The incident underscores a best practice for AI security: enforce policy “left of generation.” That means blocking protected content from being retrieved for AI use in the first place, logging those denials clearly, and testing guardrails with adversarial prompts and synthetic data to catch edge cases before rollout.
Microsoft’s Response And Customer Impact
Microsoft said a code defect was responsible and that it has shipped a fix, with continued monitoring to ensure the issue is fully resolved. The company has not provided a count of organizations impacted, which is common while investigations assess scope and variant behaviors across tenants and configurations.
Enterprises will want to examine audit logs for Copilot Chat interactions involving sensitivity-labeled mail, particularly from Sent Items and Drafts. Even if content did not exit the tenant, internal review processes may require documenting any unauthorized automated access or summarization of protected messages.
Immediate Steps for Administrators to Mitigate Risk
- Validate that the fix is active in your tenant and request confirmation from Microsoft support if your environment was flagged. Conduct targeted tests with labeled messages to confirm that Copilot Chat now respects sensitivity labels and DLP policies at retrieval.

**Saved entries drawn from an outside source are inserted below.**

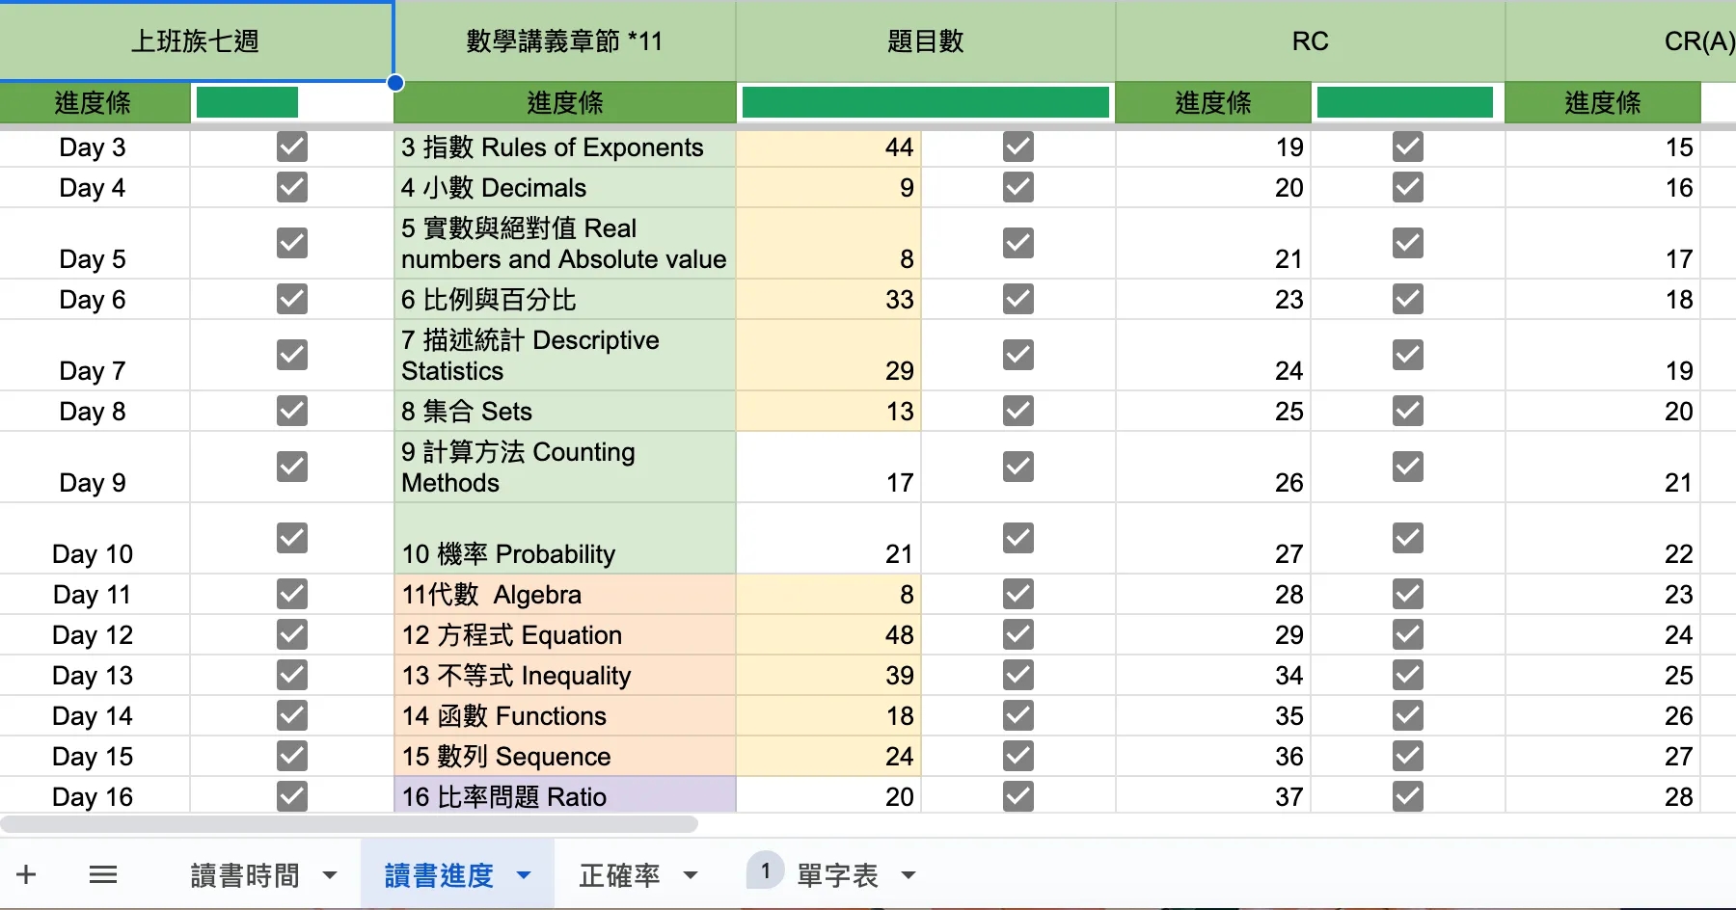Switch to the 讀書時間 sheet tab
This screenshot has width=1736, height=910.
click(x=245, y=875)
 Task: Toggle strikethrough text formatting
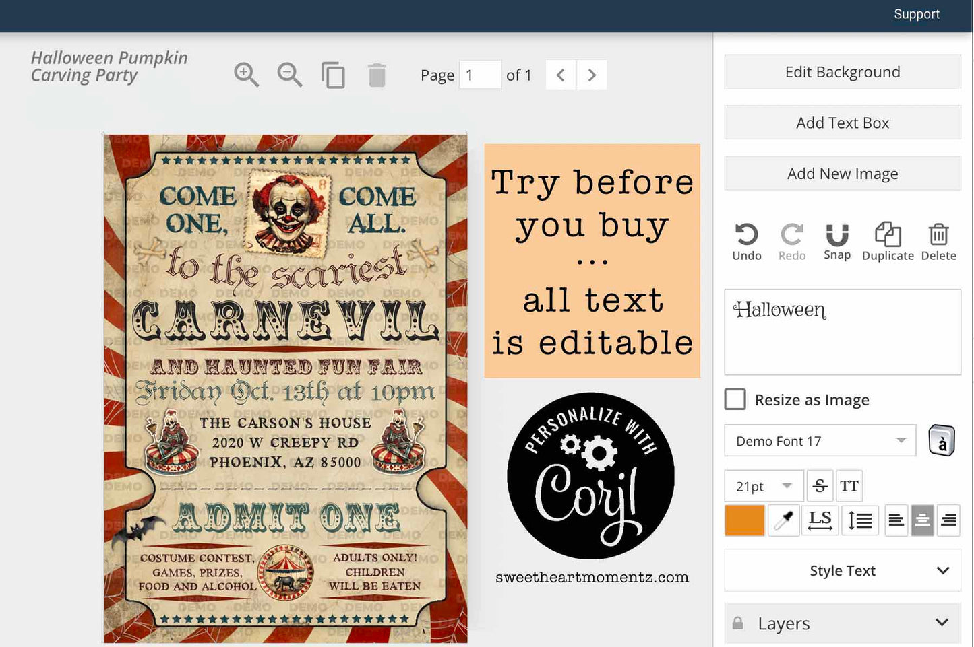point(820,485)
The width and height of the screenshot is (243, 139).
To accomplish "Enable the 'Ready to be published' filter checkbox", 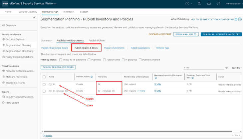I will click(x=60, y=60).
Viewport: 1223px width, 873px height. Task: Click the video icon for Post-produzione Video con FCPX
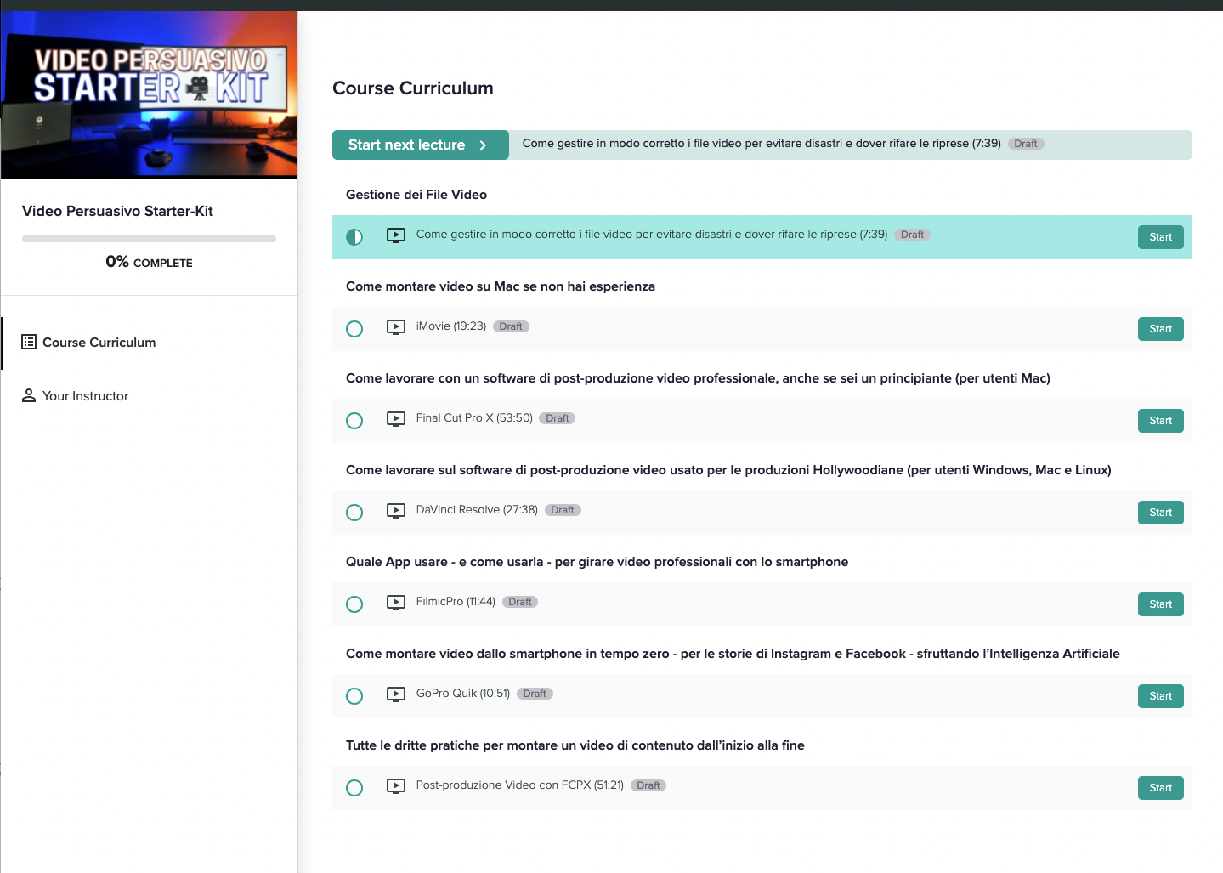click(396, 786)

- Review and tighten label policies in Microsoft Purview, ensuring confidential classifications are scoped to block automated processing by applications and service principals, not just human actions.

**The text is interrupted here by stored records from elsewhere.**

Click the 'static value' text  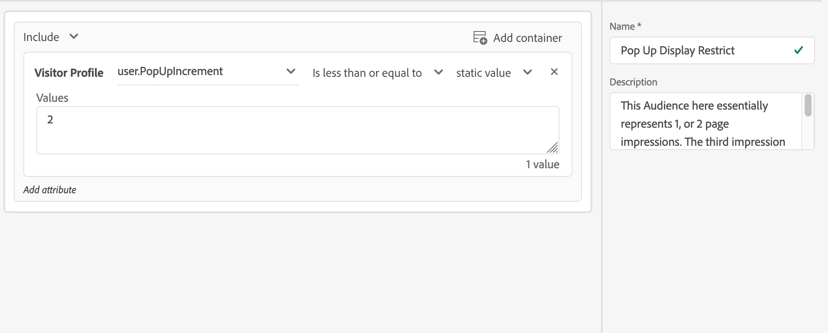[484, 73]
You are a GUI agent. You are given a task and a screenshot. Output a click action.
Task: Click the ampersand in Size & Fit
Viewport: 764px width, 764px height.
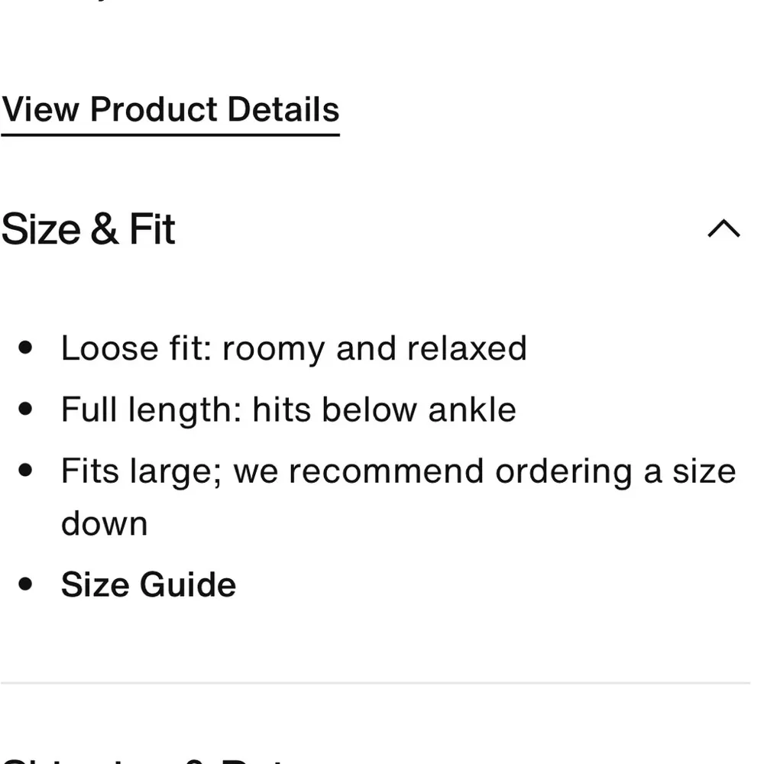tap(104, 229)
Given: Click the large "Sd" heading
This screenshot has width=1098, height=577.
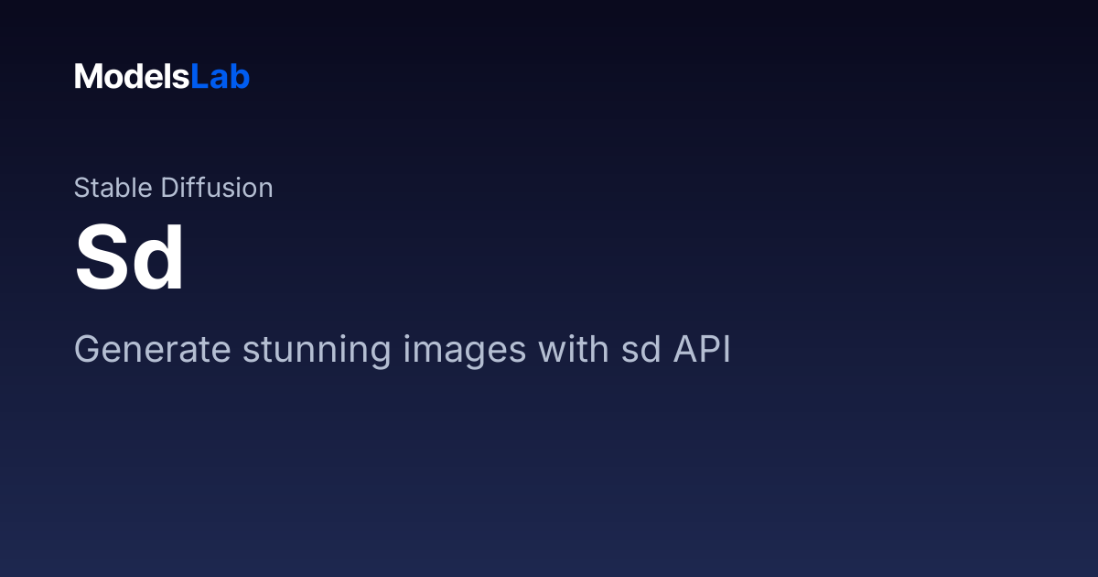Looking at the screenshot, I should (x=130, y=258).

- Enable comprehensive logging for Copilot and Graph API calls where available, and set up detections in Microsoft Defender for Cloud Apps to alert on anomalous access to labeled content.
- Stage AI features through phased pilots with red-team style evaluations. Include adversarial prompts, label-stress tests, and negative controls designed to verify that protected content is never retrieved or summarized.
The Bigger Picture For AI In The Workplace
This Copilot incident fits a broader pattern: as AI assistants become default features, the blast radius of small code mistakes grows. Previous episodes—like employees pasting proprietary code into public chatbots or concerns over desktop-level recall features—have shown how easily sensitive data can slip outside intended boundaries when new automation layers are introduced.
The lesson is not to halt AI adoption, but to adapt security models. Treat AI retrieval as a privileged operation. Enforce label-aware checks before context is built, instrument visibility at each stage of the pipeline, and assume that user-friendly features will discover unlabeled corners of your data. Organizations that operationalize those principles will capture AI’s upside without being surprised by what the assistant read—and summarized—next.